The third parties both provided relocation services for public sector workers and the government is currently analyzing a "significant volume of data" which could date back to 1999.
No formal conclusions have yet been made about the number of workers impacted due to the large-scale task of analyzing the relevant data.
However, the servers impacted by the breach held data related to current and former Canadian government staff, members of the Canadian armed forces, and Royal Canadian Mounted Police workers - aka Mounties.
"At this time, given the significant volume of data being assessed, we cannot yet identify specific individuals impacted; however, preliminary information indicates that breached information could belong to anyone who has used relocation services as early as 1999 and may include any personal and financial information that employees provided to the companies," a government statement read.
It also informed the Canadian Centre for Cyber Security as well as the Office of the Privacy Commissioner and the Royal Canadian Mounted Police.

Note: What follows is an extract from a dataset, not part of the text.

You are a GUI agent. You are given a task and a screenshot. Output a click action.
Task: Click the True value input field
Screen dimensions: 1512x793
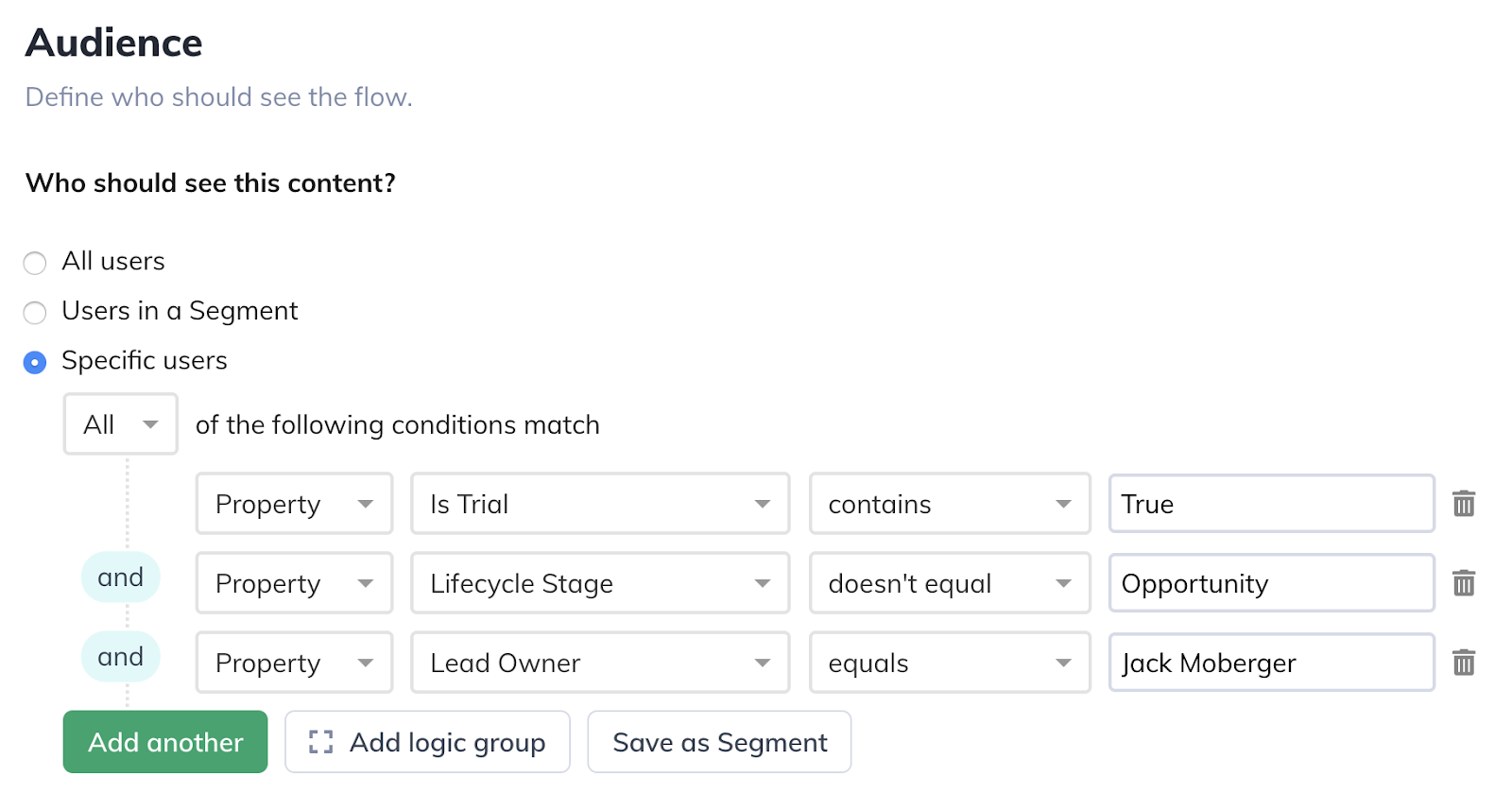(1272, 504)
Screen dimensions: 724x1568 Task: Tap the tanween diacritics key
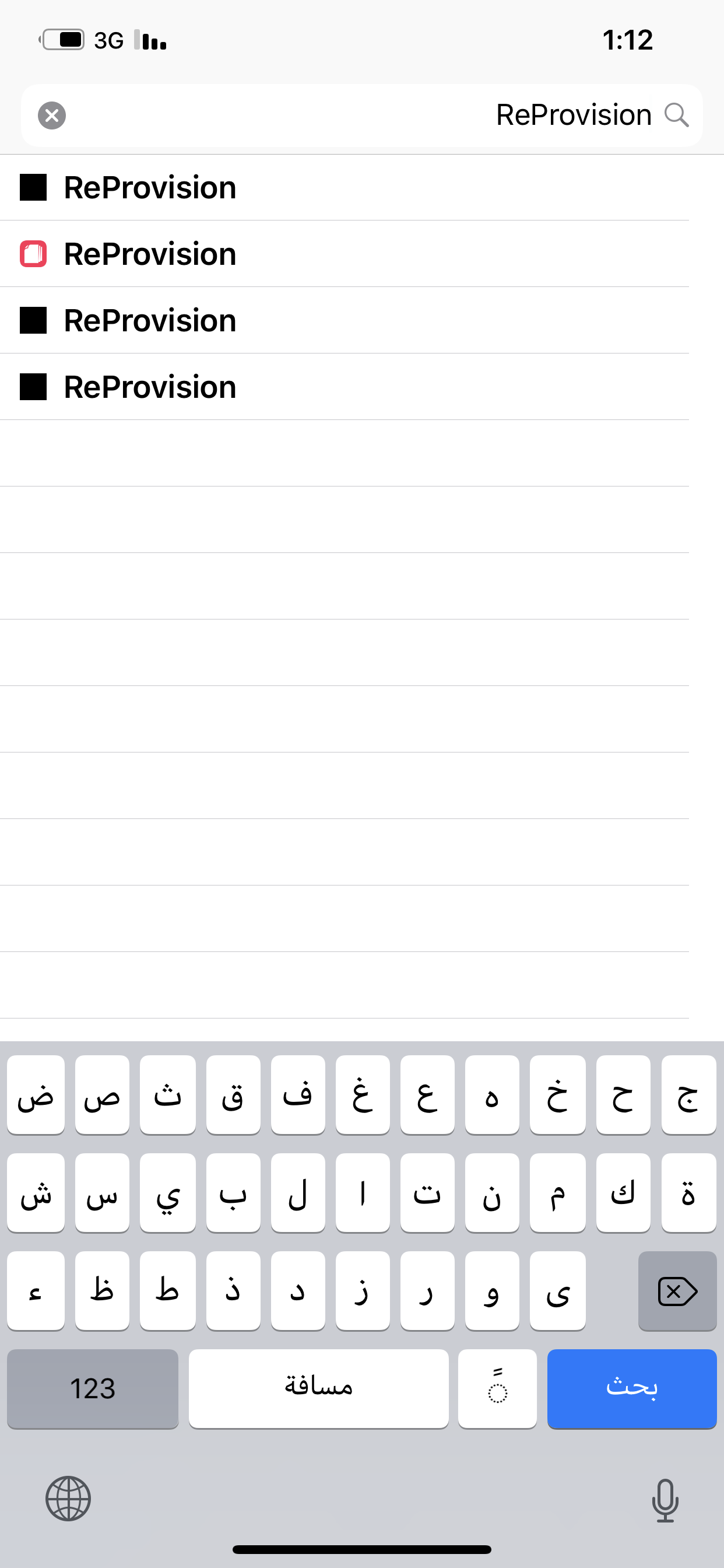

Very little has been formally confirmed about the incident at this stage, including the scale of data scooped by the criminals, which info was compromised, how many people are affected, and how the attackers got in.
However, ransomware gang LockBit has claimed an attack on Sirva, and claimed to have published what it says is more than 1.5TB worth of documents belonging to the company, as well as three full CRM backups from its US, UK, and Australia offices. BGRS has not been named on its leak site.